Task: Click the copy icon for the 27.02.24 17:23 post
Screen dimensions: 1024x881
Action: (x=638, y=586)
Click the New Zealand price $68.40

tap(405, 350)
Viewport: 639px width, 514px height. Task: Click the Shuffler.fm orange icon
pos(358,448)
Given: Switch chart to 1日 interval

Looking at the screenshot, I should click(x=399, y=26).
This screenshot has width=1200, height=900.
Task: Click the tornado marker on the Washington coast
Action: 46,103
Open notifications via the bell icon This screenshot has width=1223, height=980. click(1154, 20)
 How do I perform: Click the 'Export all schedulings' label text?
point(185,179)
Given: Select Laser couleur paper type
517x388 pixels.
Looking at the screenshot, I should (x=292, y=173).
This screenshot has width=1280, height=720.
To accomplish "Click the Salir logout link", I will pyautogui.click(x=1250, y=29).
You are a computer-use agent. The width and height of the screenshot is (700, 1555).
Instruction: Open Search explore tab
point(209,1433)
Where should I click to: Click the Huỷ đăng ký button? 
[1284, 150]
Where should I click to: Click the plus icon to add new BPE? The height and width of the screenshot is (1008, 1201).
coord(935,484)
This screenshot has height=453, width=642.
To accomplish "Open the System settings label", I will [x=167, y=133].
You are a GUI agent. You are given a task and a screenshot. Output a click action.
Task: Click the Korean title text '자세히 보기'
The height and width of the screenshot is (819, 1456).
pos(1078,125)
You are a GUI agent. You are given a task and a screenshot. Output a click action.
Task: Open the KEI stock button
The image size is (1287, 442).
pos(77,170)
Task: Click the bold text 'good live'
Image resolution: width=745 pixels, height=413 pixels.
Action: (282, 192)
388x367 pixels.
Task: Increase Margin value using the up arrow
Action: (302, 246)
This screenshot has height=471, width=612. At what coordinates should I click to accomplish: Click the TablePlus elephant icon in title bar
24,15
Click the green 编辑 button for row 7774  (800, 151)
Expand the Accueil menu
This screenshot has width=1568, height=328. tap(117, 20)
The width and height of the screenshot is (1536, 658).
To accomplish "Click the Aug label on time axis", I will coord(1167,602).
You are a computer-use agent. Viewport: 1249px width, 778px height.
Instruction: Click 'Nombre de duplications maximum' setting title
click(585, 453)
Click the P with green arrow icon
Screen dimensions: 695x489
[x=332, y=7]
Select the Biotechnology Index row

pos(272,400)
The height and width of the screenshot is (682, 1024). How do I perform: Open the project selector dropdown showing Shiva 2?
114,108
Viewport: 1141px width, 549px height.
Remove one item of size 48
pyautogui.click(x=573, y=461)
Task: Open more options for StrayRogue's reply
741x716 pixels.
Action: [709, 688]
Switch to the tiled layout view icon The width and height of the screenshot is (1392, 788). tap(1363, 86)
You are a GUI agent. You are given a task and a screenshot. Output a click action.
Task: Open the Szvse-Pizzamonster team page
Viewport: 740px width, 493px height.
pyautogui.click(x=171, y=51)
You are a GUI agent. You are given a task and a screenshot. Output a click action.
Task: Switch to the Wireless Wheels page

What is expected: Repeat exactly the lines above, starting with the line that contains "The height and width of the screenshot is (682, 1024)." and ending with the last line, both included, and nothing else.

Answer to this exercise:
The height and width of the screenshot is (682, 1024). How do I perform: Open the project selector dropdown showing Shiva 2?
114,108
Viewport: 1141px width, 549px height.
Remove one item of size 48
pyautogui.click(x=573, y=461)
Task: Open more options for StrayRogue's reply
741x716 pixels.
Action: [709, 688]
Switch to the tiled layout view icon The width and height of the screenshot is (1392, 788). tap(1363, 86)
You are a GUI agent. You are given a task and a screenshot. Output a click action.
Task: Open the Szvse-Pizzamonster team page
Viewport: 740px width, 493px height.
pyautogui.click(x=171, y=51)
You are a GUI agent. You are given a task and a screenshot. Output a click action.
Task: Switch to the Wireless Wheels page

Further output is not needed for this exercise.